End-to-end pipeline: 10-K download → Item 1A extraction → market outcome labeling
Deterministic section parsing (Item 1A→Item 1B) with audit-ready artifacts
Supervised dataset labeled high-risk on ≥30% drawdown within 90 days post-filing

Overview

An end-to-end pipeline that downloads SEC 10-K filings, extracts Item 1A (Risk Factors) text, and joins each filing to post-filing stock market outcomes to produce a supervised dataset for risk modeling.

Problem

Quantitative analysis of SEC filings requires structured data, but 10-K documents are unstructured HTML/text with inconsistent formatting across companies and years.

Solution

Built a reproducible pipeline that parses Item 1A sections using deterministic boundary detection (Item 1A→Item 1B), retrieves daily adjusted close prices via Alpha Vantage, and labels each filing as high-risk when the stock experienced a ≥30% drawdown within 90 days after filing.

My Contributions

Built download and parsing pipeline for SEC EDGAR 10-K filings

Implemented deterministic section extraction for Item 1A (Risk Factors)

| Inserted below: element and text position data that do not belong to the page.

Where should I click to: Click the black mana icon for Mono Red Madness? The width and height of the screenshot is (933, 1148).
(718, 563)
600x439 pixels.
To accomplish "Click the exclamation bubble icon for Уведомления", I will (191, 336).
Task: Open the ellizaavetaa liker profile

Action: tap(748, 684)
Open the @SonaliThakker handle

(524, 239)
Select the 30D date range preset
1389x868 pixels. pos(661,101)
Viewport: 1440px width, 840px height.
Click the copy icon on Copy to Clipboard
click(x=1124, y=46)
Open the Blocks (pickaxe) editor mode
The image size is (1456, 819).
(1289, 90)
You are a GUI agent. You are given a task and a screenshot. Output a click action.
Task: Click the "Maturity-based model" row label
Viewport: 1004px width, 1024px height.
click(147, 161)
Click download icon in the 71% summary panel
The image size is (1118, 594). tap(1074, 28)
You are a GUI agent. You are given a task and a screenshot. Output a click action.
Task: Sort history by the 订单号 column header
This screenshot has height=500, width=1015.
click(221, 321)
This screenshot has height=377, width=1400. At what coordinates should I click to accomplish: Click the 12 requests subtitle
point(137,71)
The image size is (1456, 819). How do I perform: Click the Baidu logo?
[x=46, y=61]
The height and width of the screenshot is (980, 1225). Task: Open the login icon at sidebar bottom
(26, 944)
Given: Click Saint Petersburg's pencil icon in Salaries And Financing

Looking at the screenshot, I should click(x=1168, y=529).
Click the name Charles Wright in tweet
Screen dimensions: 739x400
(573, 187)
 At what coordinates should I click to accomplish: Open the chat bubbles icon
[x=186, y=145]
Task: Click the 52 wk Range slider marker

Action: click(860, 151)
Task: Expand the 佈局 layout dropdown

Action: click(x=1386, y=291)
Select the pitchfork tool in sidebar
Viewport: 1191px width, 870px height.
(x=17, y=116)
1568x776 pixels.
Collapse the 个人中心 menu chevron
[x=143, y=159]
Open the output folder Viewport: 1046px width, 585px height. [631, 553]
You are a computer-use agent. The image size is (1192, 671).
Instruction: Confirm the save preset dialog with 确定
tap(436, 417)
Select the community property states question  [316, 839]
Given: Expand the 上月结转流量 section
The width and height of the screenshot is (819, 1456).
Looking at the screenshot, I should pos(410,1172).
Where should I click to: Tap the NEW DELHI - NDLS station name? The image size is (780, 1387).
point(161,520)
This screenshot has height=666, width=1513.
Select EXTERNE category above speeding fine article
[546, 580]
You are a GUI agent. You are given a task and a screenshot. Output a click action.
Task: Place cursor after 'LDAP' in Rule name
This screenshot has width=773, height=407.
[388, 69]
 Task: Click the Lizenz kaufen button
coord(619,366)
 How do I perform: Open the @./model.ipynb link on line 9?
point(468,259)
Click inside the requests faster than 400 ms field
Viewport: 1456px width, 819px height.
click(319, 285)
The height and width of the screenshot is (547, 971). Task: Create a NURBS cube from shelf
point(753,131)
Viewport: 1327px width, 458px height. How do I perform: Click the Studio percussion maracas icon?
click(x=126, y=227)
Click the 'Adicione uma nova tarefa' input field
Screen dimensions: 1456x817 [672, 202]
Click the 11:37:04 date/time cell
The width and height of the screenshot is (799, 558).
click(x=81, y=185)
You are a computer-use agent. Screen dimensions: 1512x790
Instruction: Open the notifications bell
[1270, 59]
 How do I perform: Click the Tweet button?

Created time-series labeling logic using post-filing market data

Produced audit-ready artifacts with one row per filing (CIK, ticker, filing date, accession, risk text)

Designed fixed event window definition for reproducible labeling

Dataset & Evaluation

Data Sources: SEC EDGAR (data.sec.gov) for filings, Alpha Vantage for daily adjusted close prices

Output: Supervised dataset with one row per filing, labeled high-risk on ≥30% drawdown within 90-day post-filing window

Challenges & Tradeoffs

Challenge: Inconsistent HTML structure across different companies' 10-K filings made section extraction unreliable.

Solution: Used deterministic boundary parsing (Item 1A→Item 1B markers) with fallback heuristics, validated against a sample of manually reviewed filings.